[start]
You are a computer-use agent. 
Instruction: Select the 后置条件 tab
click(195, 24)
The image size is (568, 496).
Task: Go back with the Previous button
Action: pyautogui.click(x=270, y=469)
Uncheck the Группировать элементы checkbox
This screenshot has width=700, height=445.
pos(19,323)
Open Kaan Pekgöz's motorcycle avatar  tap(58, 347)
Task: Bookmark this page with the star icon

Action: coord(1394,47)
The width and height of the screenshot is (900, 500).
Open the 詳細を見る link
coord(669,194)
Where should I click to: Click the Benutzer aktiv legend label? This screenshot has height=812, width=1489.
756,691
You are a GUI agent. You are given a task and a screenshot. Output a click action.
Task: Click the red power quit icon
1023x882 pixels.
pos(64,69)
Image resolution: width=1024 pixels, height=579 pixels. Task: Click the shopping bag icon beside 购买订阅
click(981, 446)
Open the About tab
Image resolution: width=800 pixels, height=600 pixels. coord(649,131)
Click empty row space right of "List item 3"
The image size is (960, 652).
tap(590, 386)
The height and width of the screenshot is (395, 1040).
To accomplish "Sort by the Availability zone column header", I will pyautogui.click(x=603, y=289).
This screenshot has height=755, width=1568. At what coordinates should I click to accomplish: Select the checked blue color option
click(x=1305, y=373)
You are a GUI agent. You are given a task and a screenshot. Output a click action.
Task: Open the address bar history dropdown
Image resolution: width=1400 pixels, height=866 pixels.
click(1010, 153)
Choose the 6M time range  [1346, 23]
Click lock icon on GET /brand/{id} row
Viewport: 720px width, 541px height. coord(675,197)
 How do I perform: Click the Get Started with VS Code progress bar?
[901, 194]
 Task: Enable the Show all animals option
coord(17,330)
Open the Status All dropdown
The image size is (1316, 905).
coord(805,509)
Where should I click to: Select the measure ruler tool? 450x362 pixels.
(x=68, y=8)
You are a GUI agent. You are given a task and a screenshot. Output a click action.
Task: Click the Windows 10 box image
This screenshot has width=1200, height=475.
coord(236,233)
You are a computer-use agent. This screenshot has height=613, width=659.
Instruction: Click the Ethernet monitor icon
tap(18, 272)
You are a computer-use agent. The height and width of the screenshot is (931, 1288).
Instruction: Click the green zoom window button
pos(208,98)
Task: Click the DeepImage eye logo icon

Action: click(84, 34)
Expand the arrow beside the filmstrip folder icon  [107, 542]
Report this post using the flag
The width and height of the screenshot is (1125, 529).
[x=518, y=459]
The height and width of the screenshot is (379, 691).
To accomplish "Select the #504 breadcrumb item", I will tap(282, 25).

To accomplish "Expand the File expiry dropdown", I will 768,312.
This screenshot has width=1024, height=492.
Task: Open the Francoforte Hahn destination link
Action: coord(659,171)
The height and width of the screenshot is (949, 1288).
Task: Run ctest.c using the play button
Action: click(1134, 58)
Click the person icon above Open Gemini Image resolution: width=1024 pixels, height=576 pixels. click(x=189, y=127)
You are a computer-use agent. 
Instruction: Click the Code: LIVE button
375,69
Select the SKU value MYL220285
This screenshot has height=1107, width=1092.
[end]
**What to work on:** Print all of the material above again, word for word and line for line, with nothing changed.

**Correct result:**
You are a computer-use agent. 
Instruction: Select the 后置条件 tab
click(195, 24)
The image size is (568, 496).
Task: Go back with the Previous button
Action: pyautogui.click(x=270, y=469)
Uncheck the Группировать элементы checkbox
This screenshot has width=700, height=445.
pos(19,323)
Open Kaan Pekgöz's motorcycle avatar  tap(58, 347)
Task: Bookmark this page with the star icon

Action: coord(1394,47)
The width and height of the screenshot is (900, 500).
Open the 詳細を見る link
coord(669,194)
Where should I click to: Click the Benutzer aktiv legend label? This screenshot has height=812, width=1489.
756,691
You are a GUI agent. You are given a task and a screenshot. Output a click action.
Task: Click the red power quit icon
1023x882 pixels.
pos(64,69)
Image resolution: width=1024 pixels, height=579 pixels. Task: Click the shopping bag icon beside 购买订阅
click(981, 446)
Open the About tab
Image resolution: width=800 pixels, height=600 pixels. coord(649,131)
Click empty row space right of "List item 3"
The image size is (960, 652).
tap(590, 386)
The height and width of the screenshot is (395, 1040).
To accomplish "Sort by the Availability zone column header", I will pyautogui.click(x=603, y=289).
This screenshot has height=755, width=1568. At what coordinates should I click to accomplish: Select the checked blue color option
click(x=1305, y=373)
You are a GUI agent. You are given a task and a screenshot. Output a click action.
Task: Open the address bar history dropdown
Image resolution: width=1400 pixels, height=866 pixels.
click(1010, 153)
Choose the 6M time range  [1346, 23]
Click lock icon on GET /brand/{id} row
Viewport: 720px width, 541px height. coord(675,197)
 How do I perform: Click the Get Started with VS Code progress bar?
[901, 194]
 Task: Enable the Show all animals option
coord(17,330)
Open the Status All dropdown
The image size is (1316, 905).
coord(805,509)
Where should I click to: Select the measure ruler tool? 450x362 pixels.
(x=68, y=8)
You are a GUI agent. You are given a task and a screenshot. Output a click action.
Task: Click the Windows 10 box image
This screenshot has width=1200, height=475.
coord(236,233)
You are a computer-use agent. This screenshot has height=613, width=659.
Instruction: Click the Ethernet monitor icon
tap(18, 272)
You are a computer-use agent. The height and width of the screenshot is (931, 1288).
Instruction: Click the green zoom window button
pos(208,98)
Task: Click the DeepImage eye logo icon

Action: click(84, 34)
Expand the arrow beside the filmstrip folder icon  [107, 542]
Report this post using the flag
The width and height of the screenshot is (1125, 529).
[x=518, y=459]
The height and width of the screenshot is (379, 691).
To accomplish "Select the #504 breadcrumb item", I will tap(282, 25).

To accomplish "Expand the File expiry dropdown", I will 768,312.
This screenshot has width=1024, height=492.
Task: Open the Francoforte Hahn destination link
Action: coord(659,171)
The height and width of the screenshot is (949, 1288).
Task: Run ctest.c using the play button
Action: click(1134, 58)
Click the person icon above Open Gemini Image resolution: width=1024 pixels, height=576 pixels. click(x=189, y=127)
You are a computer-use agent. 
Instruction: Click the Code: LIVE button
375,69
Select the SKU value MYL220285
This screenshot has height=1107, width=1092.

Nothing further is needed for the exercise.